A new meta-analysis of 29 randomized clinical trials by Isaac N. Treves, Sahib S. Khalsa and team from Columbia University Irving Medical Center, Virginia Tech, University of Colorado Denver, French Armed Forces Biomedical Research Institute, Université de Paris, Laureate Institute for Brain Research, University of California, University of Wisconsin-Madison, Cambridge Health Alliance, Harvard Medical School, and University of California at Los Angeles shows that mindfulness meditation significantly improves interoception the awareness of internal body sensations providing new insight into how meditation supports mental health and emotional resilience.
One of the biggest questions in mindfulness research has been how meditation actually improves mental health. A new meta-analysis published in Scientific Reports offers an important piece of the puzzle: mindfulness appears to strengthen interoception our ability to notice, interpret, and regulate internal bodily sensations. Researchers analyzed 29 randomized controlled trials involving 2,191 participants and found that mindfulness training produced small-to-moderate improvements in self-reported interoception. Participants became better at recognizing bodily sensations such as breathing, heartbeat, muscle tension, and emotional signals arising from within the body. These improvements were also associated with reductions in psychological distress.

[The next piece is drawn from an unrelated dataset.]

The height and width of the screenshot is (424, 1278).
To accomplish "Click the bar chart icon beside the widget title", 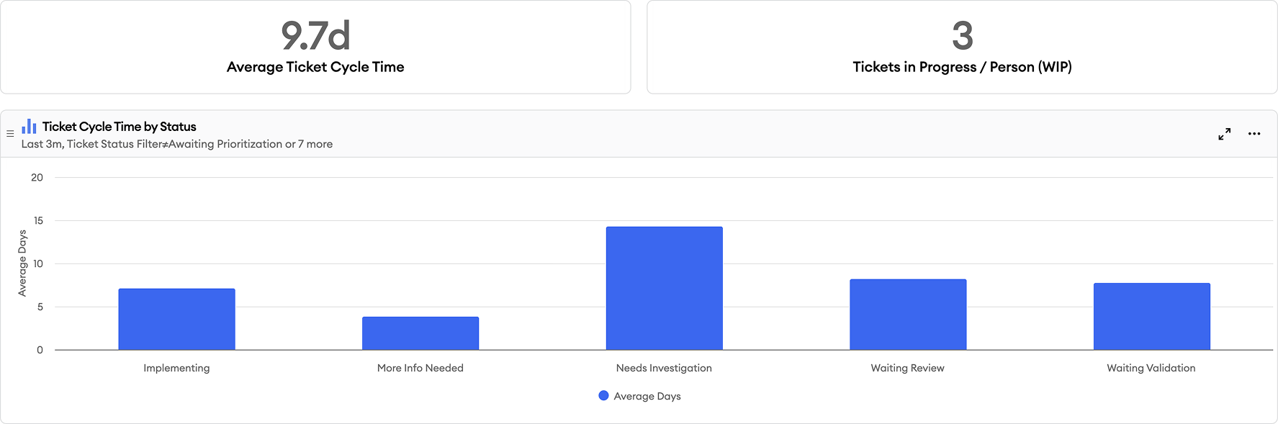I will click(29, 126).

Programs based on Mindfulness-Based Stress Reduction (MBSR) demonstrated the strongest benefits, outperforming several other mindfulness-based approaches. Interestingly, factors such as total meditation time, intervention length, participant age, or clinical status did not significantly change the results, suggesting that mindfulness training itself consistently enhances body awareness across diverse populations. The authors propose that improved interoception may be one of the central mechanisms through which mindfulness supports emotional regulation, resilience, and overall mental well-being. Rather than simply "thinking differently," mindfulness may help people develop a healthier relationship with their internal bodily experiences. As mindfulness research continues to evolve, understanding interoception may help explain why meditation benefits conditions ranging from anxiety and depression to chronic pain and stress-related disorders.